Definita la città dei guerrieri lucani, il toponimo “Rocca” deriva dalla sua posizione strategica, mentre “Gloriosa” è riconducibile alla venerazione della Madonna Maria di Nazareth.
Qui sono stati ritrovati reperti archeologici risalenti al periodo lucano e conservati nell’Antiquarium, museo ospitato nella sede del Municipio.
Le più antiche testimonianze di una prima frequentazione del sito risalgono al II° millennio a.C., ma un vero e proprio sviluppo significativo lo si ha in età lucana tra il IV e il III sec. a.C..

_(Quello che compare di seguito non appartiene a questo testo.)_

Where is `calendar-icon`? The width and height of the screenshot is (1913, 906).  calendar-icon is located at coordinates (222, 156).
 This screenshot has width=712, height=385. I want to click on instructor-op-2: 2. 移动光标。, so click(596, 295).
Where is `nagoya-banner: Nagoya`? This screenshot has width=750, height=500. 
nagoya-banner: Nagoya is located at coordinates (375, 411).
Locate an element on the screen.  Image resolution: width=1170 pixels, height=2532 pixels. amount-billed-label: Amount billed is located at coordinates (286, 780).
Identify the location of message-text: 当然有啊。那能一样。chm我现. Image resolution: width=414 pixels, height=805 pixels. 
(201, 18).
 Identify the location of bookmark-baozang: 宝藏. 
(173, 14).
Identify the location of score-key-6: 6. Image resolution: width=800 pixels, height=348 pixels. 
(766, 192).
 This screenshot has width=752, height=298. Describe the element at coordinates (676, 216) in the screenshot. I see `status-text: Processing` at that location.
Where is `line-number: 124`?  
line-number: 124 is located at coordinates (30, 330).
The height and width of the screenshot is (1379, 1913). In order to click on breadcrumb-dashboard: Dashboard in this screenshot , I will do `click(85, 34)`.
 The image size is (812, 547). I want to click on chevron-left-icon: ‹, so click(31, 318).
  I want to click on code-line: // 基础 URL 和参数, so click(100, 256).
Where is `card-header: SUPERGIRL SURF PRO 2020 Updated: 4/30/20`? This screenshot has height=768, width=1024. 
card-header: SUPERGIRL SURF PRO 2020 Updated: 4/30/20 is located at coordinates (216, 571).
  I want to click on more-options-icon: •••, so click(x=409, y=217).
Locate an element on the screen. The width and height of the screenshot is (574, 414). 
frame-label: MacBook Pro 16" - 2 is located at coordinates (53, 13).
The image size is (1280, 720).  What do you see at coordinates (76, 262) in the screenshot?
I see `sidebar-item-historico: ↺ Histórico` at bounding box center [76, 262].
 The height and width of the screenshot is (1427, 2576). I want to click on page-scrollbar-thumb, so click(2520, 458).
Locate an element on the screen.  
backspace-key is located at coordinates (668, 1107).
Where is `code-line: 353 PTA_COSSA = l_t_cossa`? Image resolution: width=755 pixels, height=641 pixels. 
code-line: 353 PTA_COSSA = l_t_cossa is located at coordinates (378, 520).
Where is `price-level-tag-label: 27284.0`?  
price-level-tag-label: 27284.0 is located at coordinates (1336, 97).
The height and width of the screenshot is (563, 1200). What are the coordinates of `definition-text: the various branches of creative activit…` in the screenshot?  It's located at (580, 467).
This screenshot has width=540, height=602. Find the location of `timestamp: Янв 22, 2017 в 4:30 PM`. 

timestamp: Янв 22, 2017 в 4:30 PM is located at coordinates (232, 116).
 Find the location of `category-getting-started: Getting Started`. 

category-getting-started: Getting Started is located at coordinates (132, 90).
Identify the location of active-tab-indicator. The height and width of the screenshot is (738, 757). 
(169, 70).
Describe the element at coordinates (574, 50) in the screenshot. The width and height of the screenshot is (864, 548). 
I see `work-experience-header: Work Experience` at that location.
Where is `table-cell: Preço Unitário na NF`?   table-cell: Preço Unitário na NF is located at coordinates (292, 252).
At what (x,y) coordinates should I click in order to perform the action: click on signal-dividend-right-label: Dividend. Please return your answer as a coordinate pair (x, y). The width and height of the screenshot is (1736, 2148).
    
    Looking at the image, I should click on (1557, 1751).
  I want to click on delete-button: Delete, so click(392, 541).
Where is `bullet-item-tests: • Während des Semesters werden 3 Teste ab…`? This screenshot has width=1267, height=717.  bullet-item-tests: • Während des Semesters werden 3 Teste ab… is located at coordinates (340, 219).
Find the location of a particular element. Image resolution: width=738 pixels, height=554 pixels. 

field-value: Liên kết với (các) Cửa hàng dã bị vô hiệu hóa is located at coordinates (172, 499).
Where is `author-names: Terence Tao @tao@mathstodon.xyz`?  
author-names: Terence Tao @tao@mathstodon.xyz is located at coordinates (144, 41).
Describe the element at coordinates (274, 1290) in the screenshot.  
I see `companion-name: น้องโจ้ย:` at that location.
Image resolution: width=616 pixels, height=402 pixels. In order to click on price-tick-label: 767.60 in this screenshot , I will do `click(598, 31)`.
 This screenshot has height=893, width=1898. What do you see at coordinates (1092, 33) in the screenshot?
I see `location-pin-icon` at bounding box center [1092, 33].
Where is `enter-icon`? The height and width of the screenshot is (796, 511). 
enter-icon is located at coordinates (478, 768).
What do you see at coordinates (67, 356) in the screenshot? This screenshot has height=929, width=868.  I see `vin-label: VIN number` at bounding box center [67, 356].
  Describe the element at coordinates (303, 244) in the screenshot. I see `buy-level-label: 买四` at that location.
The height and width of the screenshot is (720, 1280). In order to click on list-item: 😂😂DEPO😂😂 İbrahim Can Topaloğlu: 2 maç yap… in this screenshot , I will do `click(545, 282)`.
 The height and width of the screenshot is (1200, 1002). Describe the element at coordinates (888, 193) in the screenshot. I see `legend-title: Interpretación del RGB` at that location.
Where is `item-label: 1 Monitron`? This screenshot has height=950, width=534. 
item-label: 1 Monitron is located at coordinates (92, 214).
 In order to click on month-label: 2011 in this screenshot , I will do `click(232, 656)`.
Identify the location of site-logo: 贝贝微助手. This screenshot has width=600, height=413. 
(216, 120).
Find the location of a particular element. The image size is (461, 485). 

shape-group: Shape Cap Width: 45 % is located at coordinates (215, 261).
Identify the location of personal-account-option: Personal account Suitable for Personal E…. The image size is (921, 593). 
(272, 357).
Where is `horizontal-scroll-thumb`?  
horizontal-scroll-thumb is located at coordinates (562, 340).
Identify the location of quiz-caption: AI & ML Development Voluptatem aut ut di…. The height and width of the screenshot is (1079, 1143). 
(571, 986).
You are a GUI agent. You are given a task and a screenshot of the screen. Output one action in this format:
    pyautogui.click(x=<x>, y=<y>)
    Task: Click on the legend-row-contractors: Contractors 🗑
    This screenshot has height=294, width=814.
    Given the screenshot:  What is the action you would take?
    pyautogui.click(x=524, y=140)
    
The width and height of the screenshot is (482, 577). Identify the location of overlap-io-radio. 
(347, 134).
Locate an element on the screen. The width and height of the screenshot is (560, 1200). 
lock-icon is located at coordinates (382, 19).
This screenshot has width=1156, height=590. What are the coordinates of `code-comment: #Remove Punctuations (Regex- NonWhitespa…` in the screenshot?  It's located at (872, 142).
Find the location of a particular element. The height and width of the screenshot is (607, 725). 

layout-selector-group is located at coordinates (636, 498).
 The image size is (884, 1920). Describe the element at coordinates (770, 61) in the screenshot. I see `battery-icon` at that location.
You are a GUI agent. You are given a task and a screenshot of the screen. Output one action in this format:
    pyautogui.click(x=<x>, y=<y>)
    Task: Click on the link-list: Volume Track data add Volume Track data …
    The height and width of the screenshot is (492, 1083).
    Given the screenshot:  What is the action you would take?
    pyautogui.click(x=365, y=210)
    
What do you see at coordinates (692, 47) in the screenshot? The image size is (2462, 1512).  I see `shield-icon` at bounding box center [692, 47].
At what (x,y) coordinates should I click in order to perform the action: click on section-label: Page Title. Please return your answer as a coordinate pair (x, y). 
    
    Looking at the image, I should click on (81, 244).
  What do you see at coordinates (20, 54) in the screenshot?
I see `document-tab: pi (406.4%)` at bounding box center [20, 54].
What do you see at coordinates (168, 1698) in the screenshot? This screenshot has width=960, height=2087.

Proprio a questo periodo risalgono l’abitato e la poderosa cinta muraria in calcare che circonda il pianoro, all’esterno della quale si estendeva l’area delle necropoli. I due antiquaria allestiti nel centro storico del paese offrono un quadro dei reperti rinvenuti negli scavi. Nell’antiquarium ospitato nella Chiesa di Santa Maria ad Martyres (Via Borgo S.Antonio) rivive il mito della Principessa Fistelia che si dice si “muova”, tra le teche che contengono gli oggetti utilizzati in vita presentando ai visitatori i suoi splendidi gioielli. Nell’altro piccolo spazio museale presso Piazza del Popolo spiccano i grandi vasi dipinti scoperti nelle tombe monumentali dell’area.